---- TRECHO DE ORIGEM

Mikhail Bakhtin: criação de uma prosaística | Gary Saul Morson

O livro Mikhail Bakhtin: criação de uma prosaística é situado como uma publicação sobre pensadores. É assim adjetivando Mikhail Bakhtin, como um pensador, que os autores explicitam o desenvolvimento das teses bakhtinianas.

Não estamos diante de um simples livro sobre conceitos extraídos de vasta obra. Além de exposição de teses e conceitos, apresenta-se uma biografia de Mikhail Bakhtin, relacionando essas teses a contextos históricos e às circunstâncias da vida de Bakhtin.

De imediato, questiona-se: o que compõe o pensamento bakhtiniano? É sabido que a autoria de muitos de seus escritos é de peculiar indefinição. Muitos só vieram a público vários anos após a sua produção. Livros do período de 1920 a 1924 – período de densa produção – só foram publicados na Rússia em 1986, como, por exemplo, Para uma filosofia do ato, ainda sem tradução no Brasil. Assim, compreender o que se denomina como pensamento bakhtiniano significa percorrer um caminho que envolve não apenas o indivíduo Bakhtin, mas um conjunto de intelectuais, cientistas e artistas que, especialmente, nas décadas de 1920 e 1930, dialogaram em diferentes espaços políticos, sociais e culturais.

A trajetória pessoal e intelectual de Mikhail Bakhtin foi atravessada pela prisão e pelo exílio, e também marcada pela sua opção em apoiar a Revolução Russa e pela marginalidade de seus estudos nos meios acadêmicos. Os autores, enfatizando a natureza universal da obra de Mikhail Bakhtin, optaram por expor essa obra em blocos temáticos. As questões selecionadas pelos autores assentam a obra bakhtiniana sob um pano de fundo de natureza multidisciplinar. Elegem o dialogismo, natureza da linguagem, como uma inovadora concepção de método dialético para se investigar os domínios, limites e interfaces da linguagem. Com comentários esclarecedores sobre os conceitos bakhtinianos, datando-os quando de sua primeira ocorrência, e expondo as reformulações que esses termos sofreram ao longo da produção, os autores revelam um Mikhail Bakhtin rigoroso nas suas postulações e críticas, instigante nos desdobramentos de sua obra, pioneira na sua crítica ao paradigma estruturalista vigente. Constrói-se um perfil de pensador e filósofo imbuído de uma postura singular de abordagem e tratamento teórico-metodológico sobre a linguagem, afirmando-a como trabalho e processo de interação. Essa dimensão é transdisciplinar em toda a obra, o que faculta, na constatação dos autores, entender os fundamentos da ética e da estética bakhtiniana.

Mikhail Bakhtin nasceu em 16 de novembro de 1895, em Oreal, ao sul de Moscou. Faleceu em 7 de março de 1975. Publicou apenas dois livros, enquanto vivo. Formou-se em Literatura Clássica e Filosofia na Universidade de Petrogrado, em 1918. Recluso, após ter sido preso e tendo essa pena transformada em exílio, devido a sua saúde precária, exerce diversas atividades externas ao meio acadêmico. Vivendo no ostracismo, é com surpresa que um grupo de estudantes, em 1950, descobre-o em Saransk. O contato com esses estudantes provoca a revisão de muitos de seus escritos, o que repercutiu na ampliação dos estudos de textos de autoria de Bakhtin e do Círculo. Ampliase a profusão das idéias do Círculo, dos próprios textos e livros de autoria designada a Bakhtin, divulgando-se sua concepção sobre a linguagem e a crítica à hegemonia do paradigma estruturalista.

--------

ATIVIDADES PROPOSTAS:
A. Reproduza, no trecho sobre Mikhail Bakhtin, a passagem de "Mikhail Bakhtin: criação de uma prosaística |" a "vida de Bakhtin.".
B. De acordo com o trecho sobre Mikhail Bakhtin, em que universidade ele se formou?
A listagem não tem nenhum papel nesta atividade.

---- CONJUNTO DE DADOS

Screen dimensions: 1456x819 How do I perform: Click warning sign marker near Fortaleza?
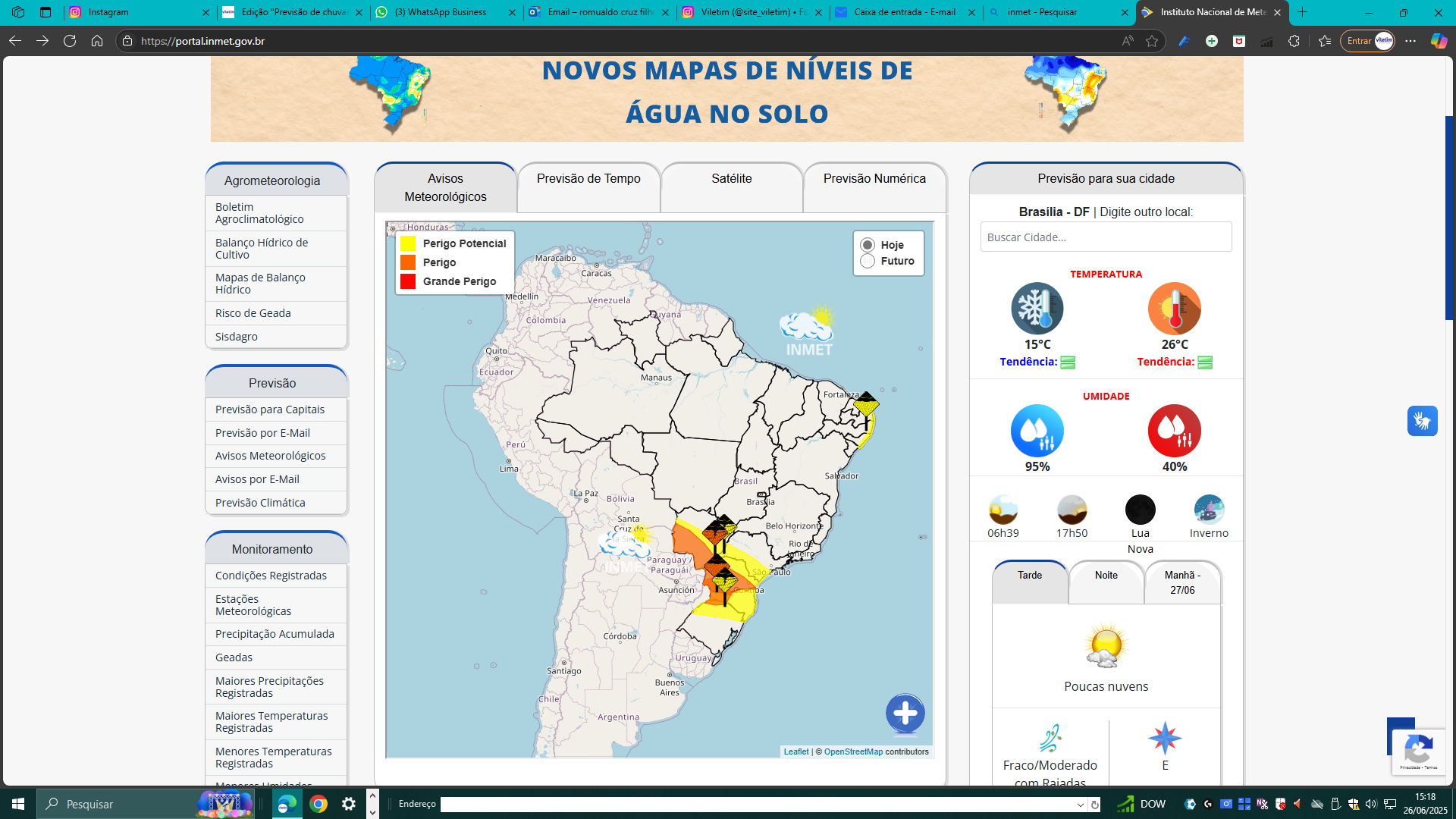click(866, 406)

--------

RESPOSTAS:
A.
Mikhail Bakhtin: criação de uma prosaística | Gary Saul Morson

O livro Mikhail Bakhtin: criação de uma prosaística é situado como uma publicação sobre pensadores. É assim adjetivando Mikhail Bakhtin, como um pensador, que os autores explicitam o desenvolvimento das teses bakhtinianas.

Não estamos diante de um simples livro sobre conceitos extraídos de vasta obra. Além de exposição de teses e conceitos, apresenta-se uma biografia de Mikhail Bakhtin, relacionando essas teses a contextos históricos e às circunstâncias da vida de Bakhtin.

B. Na Universidade de Petrogrado.